* EXERCISE AIM
Convert the records below into a JSON list of strings, with one string for each line and blank lines omitted.
>> Begin TASK INPUTS
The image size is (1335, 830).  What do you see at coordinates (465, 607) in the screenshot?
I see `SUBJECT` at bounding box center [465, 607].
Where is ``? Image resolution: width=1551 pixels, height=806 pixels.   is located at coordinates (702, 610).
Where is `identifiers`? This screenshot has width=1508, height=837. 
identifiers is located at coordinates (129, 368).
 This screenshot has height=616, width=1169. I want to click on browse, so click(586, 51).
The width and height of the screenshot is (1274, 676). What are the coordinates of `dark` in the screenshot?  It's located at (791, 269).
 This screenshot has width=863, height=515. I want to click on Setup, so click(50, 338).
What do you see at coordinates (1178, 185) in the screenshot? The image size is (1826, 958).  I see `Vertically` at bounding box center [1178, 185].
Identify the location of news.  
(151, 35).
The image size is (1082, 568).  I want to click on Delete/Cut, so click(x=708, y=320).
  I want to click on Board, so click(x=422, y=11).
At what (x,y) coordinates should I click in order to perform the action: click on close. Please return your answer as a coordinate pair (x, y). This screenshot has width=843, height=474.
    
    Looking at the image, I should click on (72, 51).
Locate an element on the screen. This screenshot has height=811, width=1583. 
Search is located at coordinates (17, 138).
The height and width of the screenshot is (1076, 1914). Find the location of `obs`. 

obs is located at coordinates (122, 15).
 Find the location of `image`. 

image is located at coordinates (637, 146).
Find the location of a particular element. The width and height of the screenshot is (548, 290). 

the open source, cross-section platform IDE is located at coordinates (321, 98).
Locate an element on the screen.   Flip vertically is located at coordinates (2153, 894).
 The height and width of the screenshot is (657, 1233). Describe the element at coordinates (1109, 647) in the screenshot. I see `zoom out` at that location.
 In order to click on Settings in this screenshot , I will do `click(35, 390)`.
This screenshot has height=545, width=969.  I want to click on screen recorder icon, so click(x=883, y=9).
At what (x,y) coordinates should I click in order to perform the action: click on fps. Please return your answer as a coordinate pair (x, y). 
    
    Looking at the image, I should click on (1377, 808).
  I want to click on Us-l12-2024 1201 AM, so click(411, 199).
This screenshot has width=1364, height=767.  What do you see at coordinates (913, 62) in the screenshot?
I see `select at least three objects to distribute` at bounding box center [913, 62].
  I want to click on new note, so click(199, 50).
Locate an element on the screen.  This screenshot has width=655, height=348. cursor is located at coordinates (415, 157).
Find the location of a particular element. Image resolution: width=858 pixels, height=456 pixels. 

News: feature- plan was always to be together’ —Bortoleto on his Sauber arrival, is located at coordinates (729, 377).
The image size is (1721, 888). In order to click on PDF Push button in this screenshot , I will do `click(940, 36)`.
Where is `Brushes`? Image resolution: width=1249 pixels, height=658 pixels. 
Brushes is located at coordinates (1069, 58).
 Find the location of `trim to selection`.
>> End TASK INPUTS
* EXERCISE ANSWER
[
  "The image size is (1335, 830).  What do you see at coordinates (465, 607) in the screenshot?",
  "I see `SUBJECT` at bounding box center [465, 607].",
  "Where is ``? Image resolution: width=1551 pixels, height=806 pixels.   is located at coordinates (702, 610).",
  "Where is `identifiers`? This screenshot has width=1508, height=837. ",
  "identifiers is located at coordinates (129, 368).",
  " This screenshot has height=616, width=1169. I want to click on browse, so click(586, 51).",
  "The width and height of the screenshot is (1274, 676). What are the coordinates of `dark` in the screenshot?  It's located at (791, 269).",
  " This screenshot has width=863, height=515. I want to click on Setup, so click(50, 338).",
  "What do you see at coordinates (1178, 185) in the screenshot? The image size is (1826, 958).  I see `Vertically` at bounding box center [1178, 185].",
  "Identify the location of news.  ",
  "(151, 35).",
  "The image size is (1082, 568).  I want to click on Delete/Cut, so click(x=708, y=320).",
  "  I want to click on Board, so click(x=422, y=11).",
  "At what (x,y) coordinates should I click in order to perform the action: click on close. Please return your answer as a coordinate pair (x, y). This screenshot has width=843, height=474.",
  "    Looking at the image, I should click on (72, 51).",
  "Locate an element on the screen. This screenshot has height=811, width=1583. ",
  "Search is located at coordinates (17, 138).",
  "The height and width of the screenshot is (1076, 1914). Find the location of `obs`. ",
  "obs is located at coordinates (122, 15).",
  " Find the location of `image`. ",
  "image is located at coordinates (637, 146).",
  "Find the location of a particular element. The width and height of the screenshot is (548, 290). ",
  "the open source, cross-section platform IDE is located at coordinates (321, 98).",
  "Locate an element on the screen.   Flip vertically is located at coordinates (2153, 894).",
  " The height and width of the screenshot is (657, 1233). Describe the element at coordinates (1109, 647) in the screenshot. I see `zoom out` at that location.",
  " In order to click on Settings in this screenshot , I will do `click(35, 390)`.",
  "This screenshot has height=545, width=969.  I want to click on screen recorder icon, so click(x=883, y=9).",
  "At what (x,y) coordinates should I click in order to perform the action: click on fps. Please return your answer as a coordinate pair (x, y). ",
  "    Looking at the image, I should click on (1377, 808).",
  "  I want to click on Us-l12-2024 1201 AM, so click(411, 199).",
  "This screenshot has width=1364, height=767.  What do you see at coordinates (913, 62) in the screenshot?",
  "I see `select at least three objects to distribute` at bounding box center [913, 62].",
  "  I want to click on new note, so click(199, 50).",
  "Locate an element on the screen.  This screenshot has width=655, height=348. cursor is located at coordinates (415, 157).",
  "Find the location of a particular element. Image resolution: width=858 pixels, height=456 pixels. ",
  "News: feature- plan was always to be together’ —Bortoleto on his Sauber arrival, is located at coordinates (729, 377).",
  "The image size is (1721, 888). In order to click on PDF Push button in this screenshot , I will do `click(940, 36)`.",
  "Where is `Brushes`? Image resolution: width=1249 pixels, height=658 pixels. ",
  "Brushes is located at coordinates (1069, 58).",
  " Find the location of `trim to selection`."
]